* _ABOUT THIS EXERCISE_
Reproduce only what runs from the line containing "Polityka prywatności (1379, 1447)" to the line containing "Zustimmen (164, 1566)" in the records below, inclusive. Keep it exact, and keep the pictures out.
++++ DATASET EXCERPTS ++++
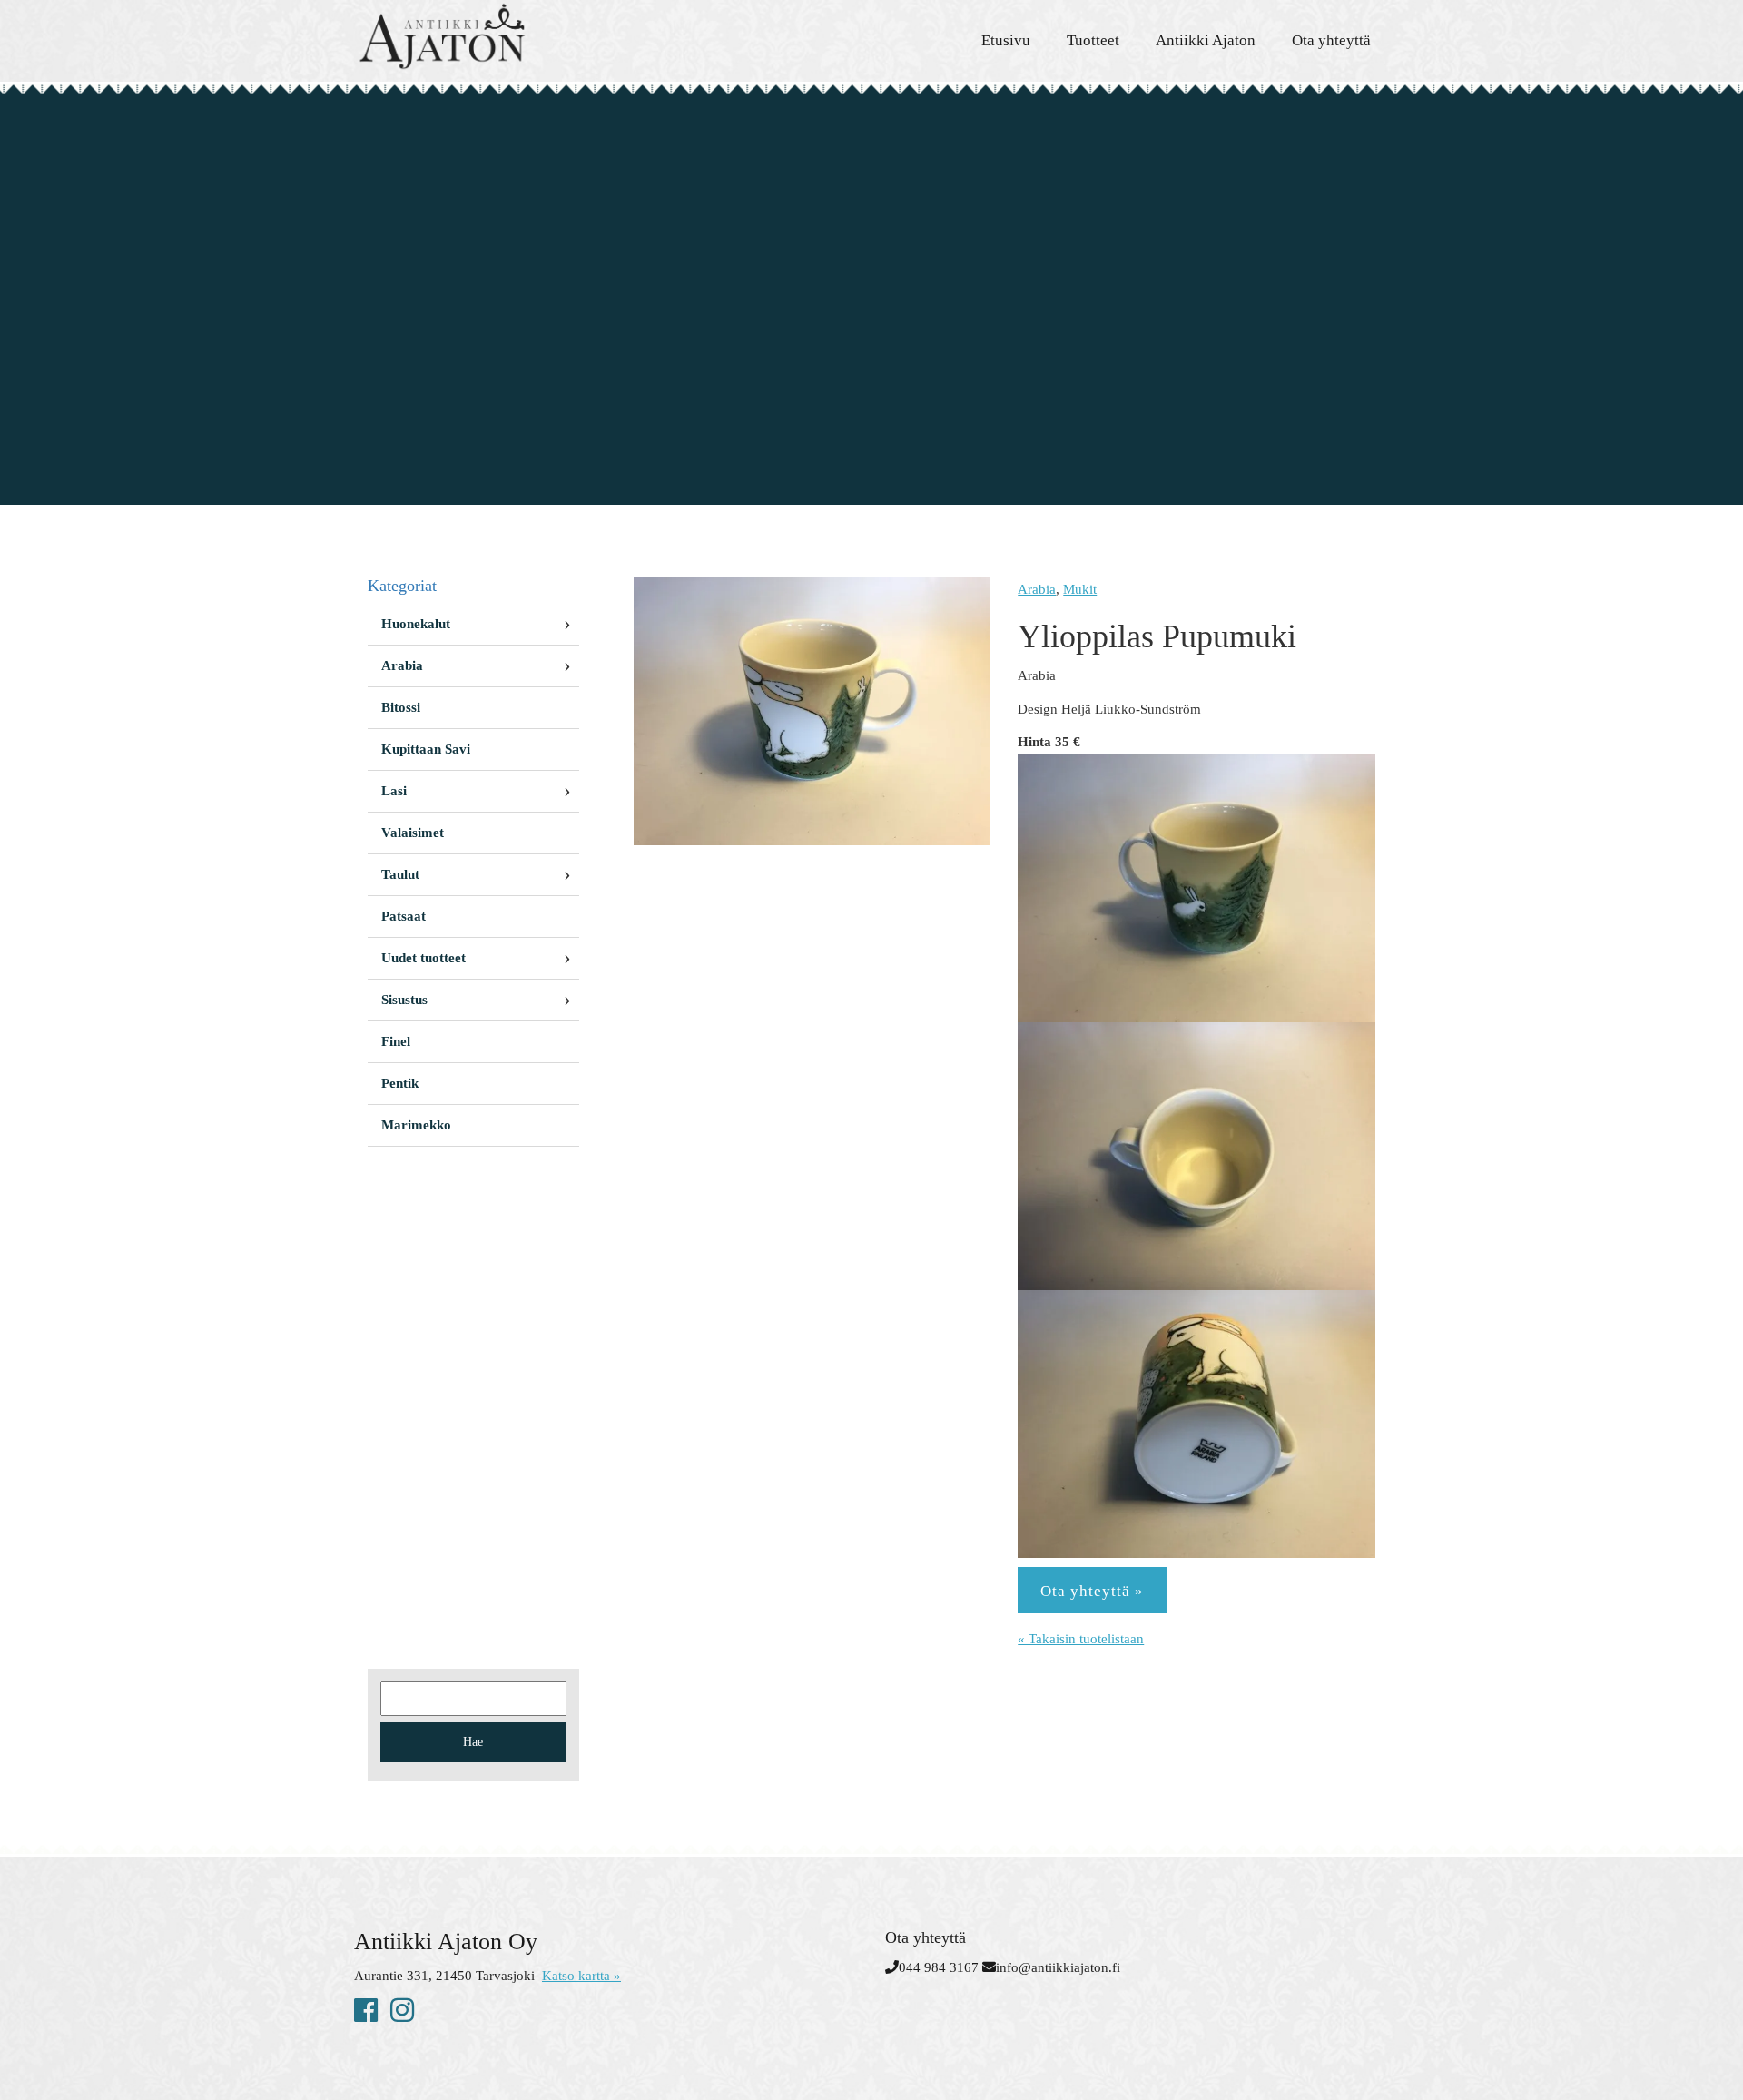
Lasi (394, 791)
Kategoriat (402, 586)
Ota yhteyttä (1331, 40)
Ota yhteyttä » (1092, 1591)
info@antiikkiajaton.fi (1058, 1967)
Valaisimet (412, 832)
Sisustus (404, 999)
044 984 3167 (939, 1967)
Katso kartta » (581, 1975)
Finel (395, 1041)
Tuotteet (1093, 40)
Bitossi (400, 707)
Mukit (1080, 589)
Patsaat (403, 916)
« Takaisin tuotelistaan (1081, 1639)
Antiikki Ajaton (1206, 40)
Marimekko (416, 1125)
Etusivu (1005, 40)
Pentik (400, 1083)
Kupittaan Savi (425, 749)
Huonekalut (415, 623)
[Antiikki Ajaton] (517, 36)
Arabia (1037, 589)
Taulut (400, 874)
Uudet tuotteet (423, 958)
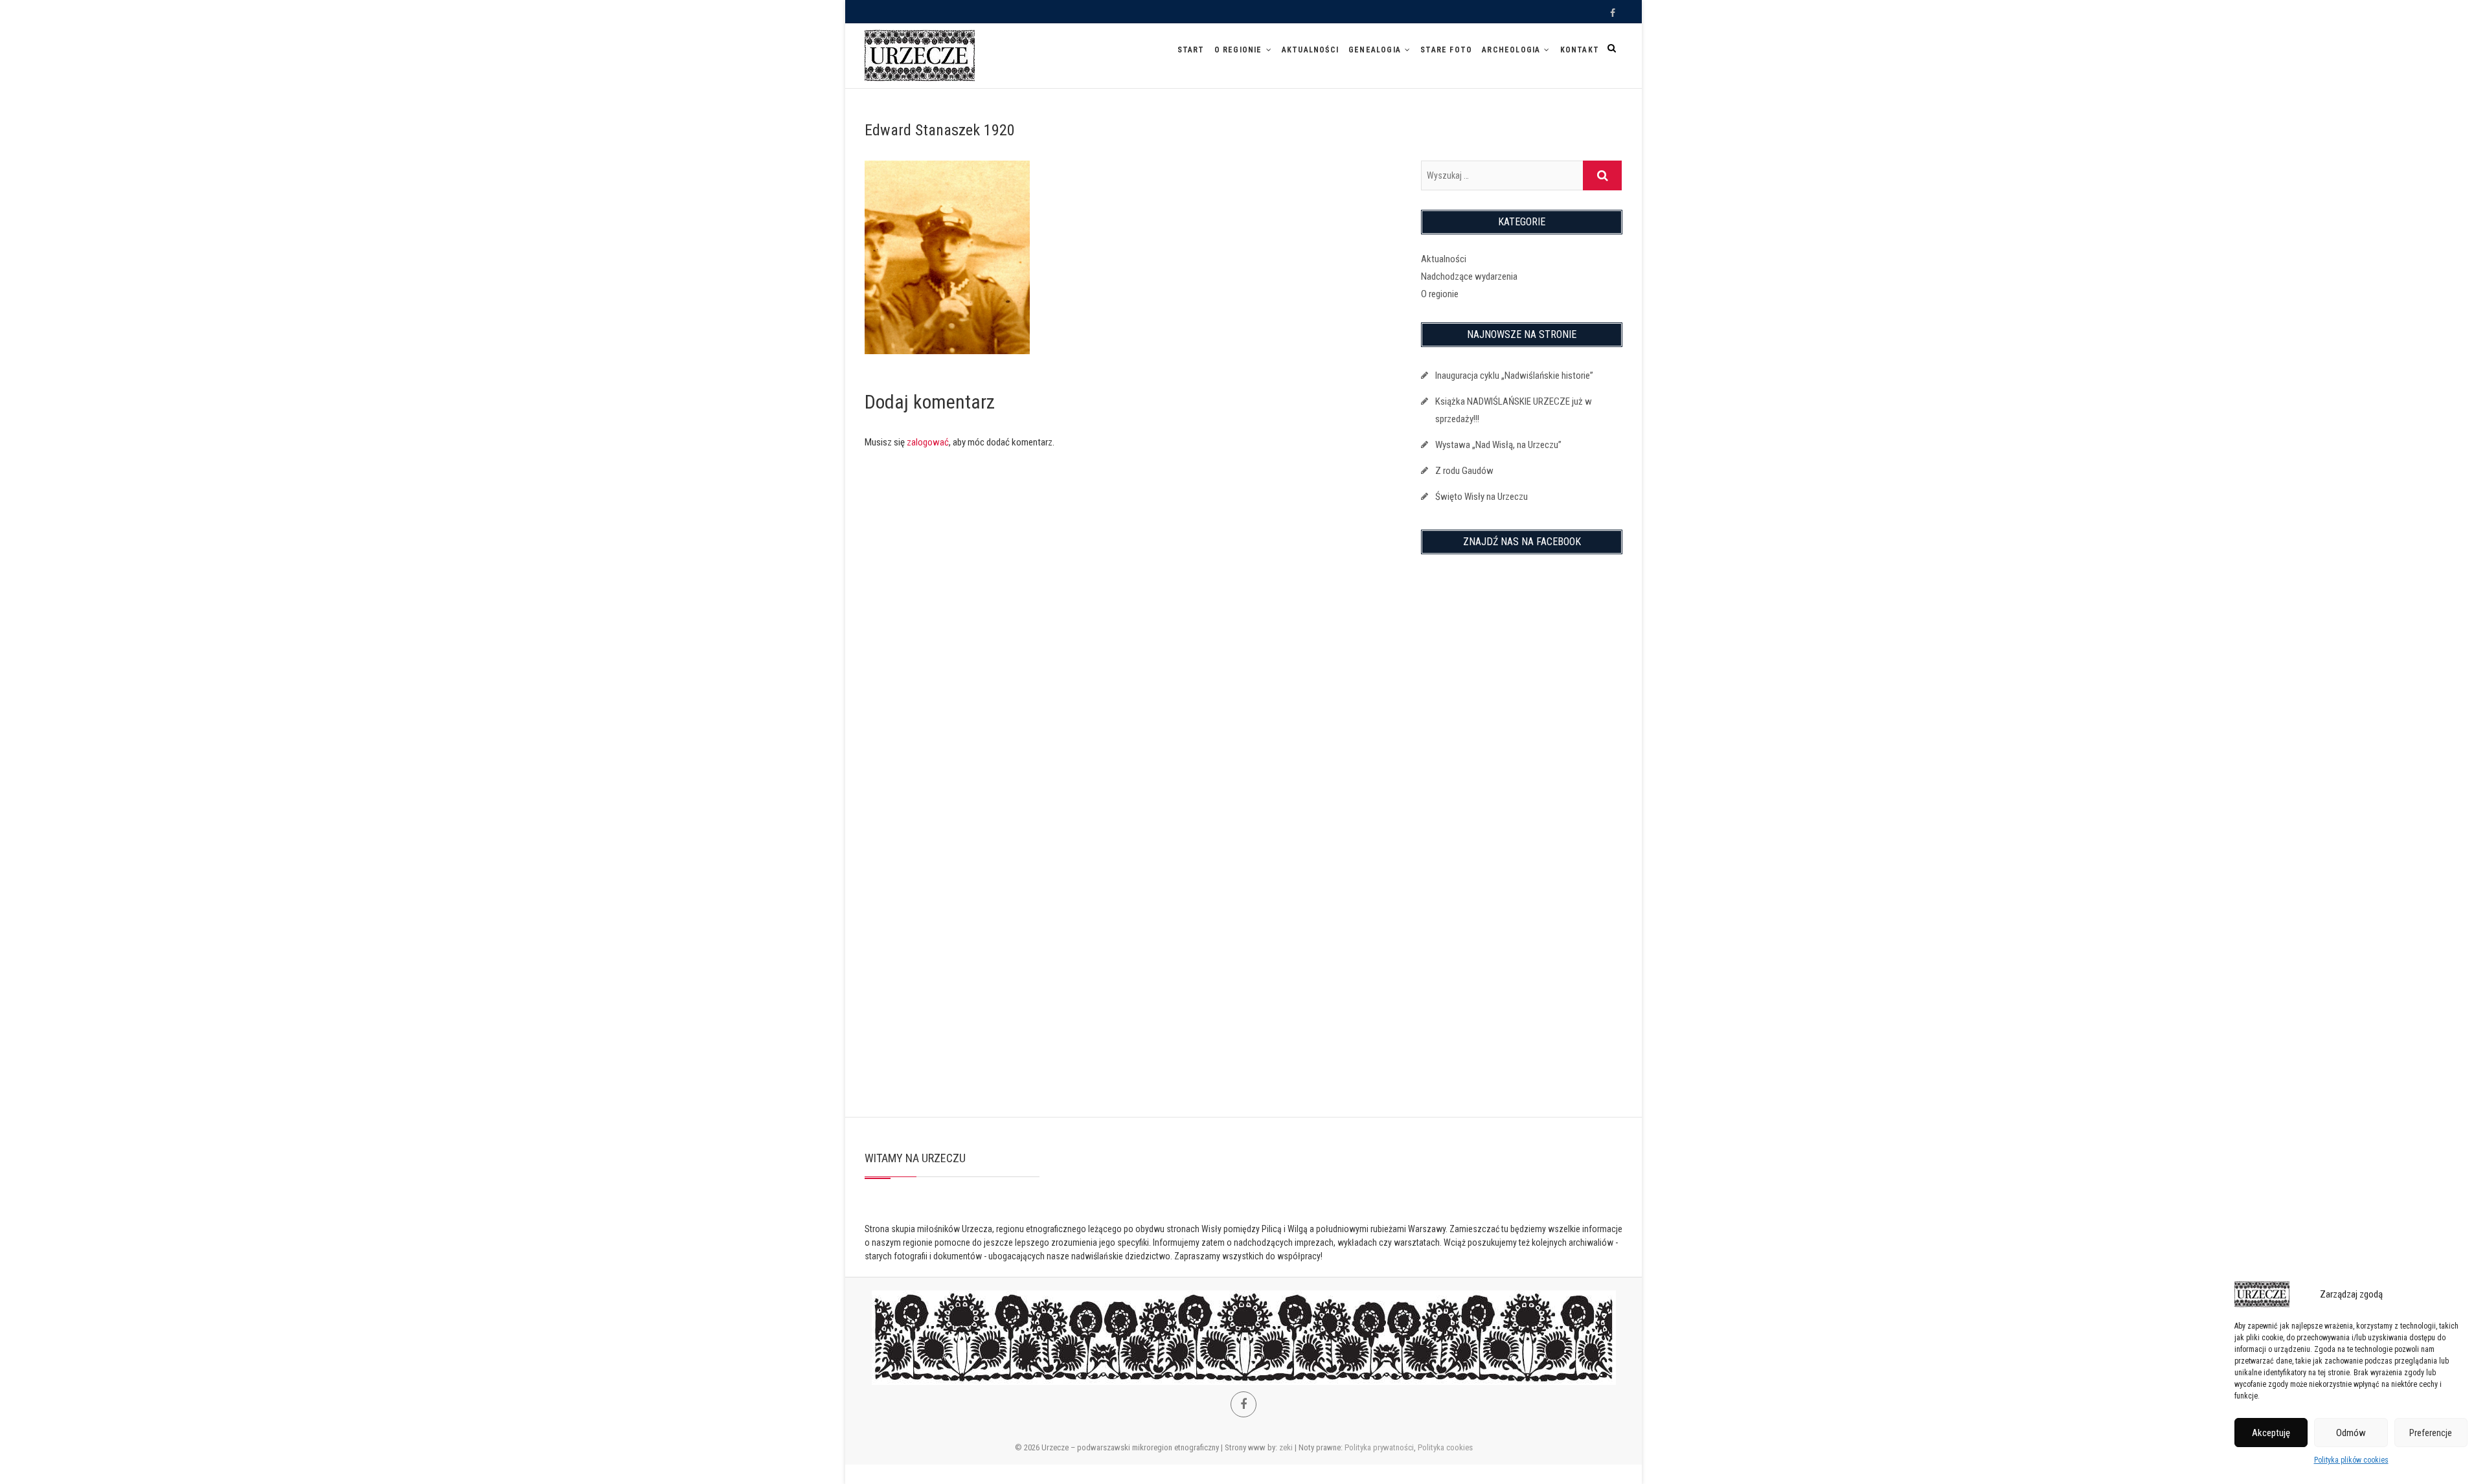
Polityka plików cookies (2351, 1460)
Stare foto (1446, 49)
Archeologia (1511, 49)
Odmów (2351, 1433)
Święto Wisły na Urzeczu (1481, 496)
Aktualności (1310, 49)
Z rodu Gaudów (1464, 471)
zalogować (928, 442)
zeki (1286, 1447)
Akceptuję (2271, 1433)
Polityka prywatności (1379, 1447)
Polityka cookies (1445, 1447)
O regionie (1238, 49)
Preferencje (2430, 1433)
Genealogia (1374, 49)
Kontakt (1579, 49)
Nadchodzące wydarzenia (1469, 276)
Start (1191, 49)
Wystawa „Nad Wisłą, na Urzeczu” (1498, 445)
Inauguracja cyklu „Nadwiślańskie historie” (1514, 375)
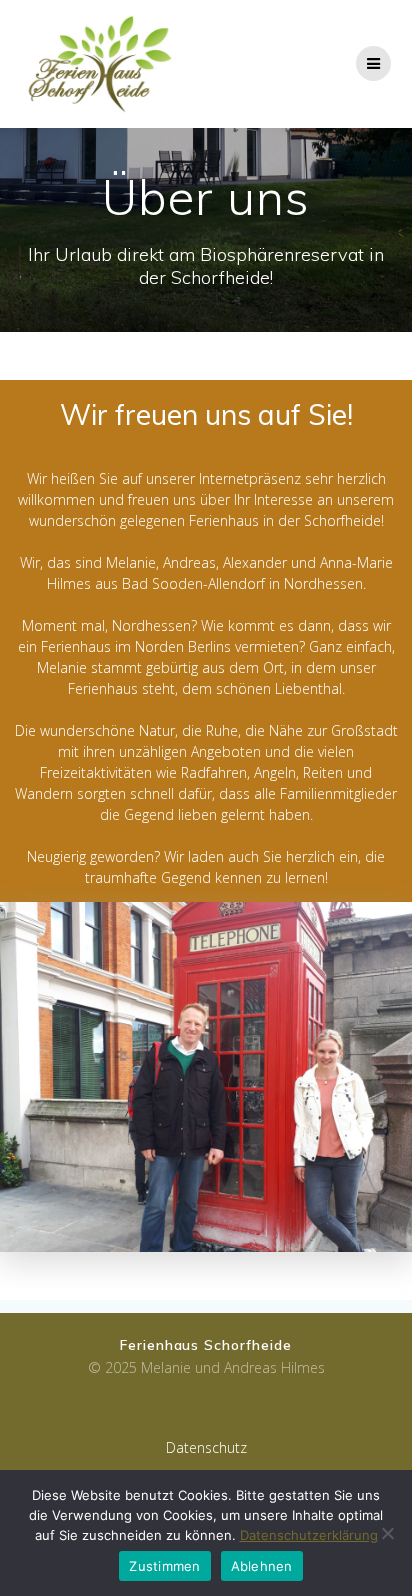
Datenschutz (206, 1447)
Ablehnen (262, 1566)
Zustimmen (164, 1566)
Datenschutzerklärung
++++
* _SOLUTION TO THIS TASK_
Polityka prywatności (1379, 1447)
Polityka cookies (1445, 1447)
O regionie (1238, 49)
Preferencje (2430, 1433)
Genealogia (1374, 49)
Kontakt (1579, 49)
Nadchodzące wydarzenia (1469, 276)
Start (1191, 49)
Wystawa „Nad Wisłą, na Urzeczu” (1498, 445)
Inauguracja cyklu „Nadwiślańskie historie” (1514, 375)
Datenschutz (206, 1447)
Ablehnen (262, 1566)
Zustimmen (164, 1566)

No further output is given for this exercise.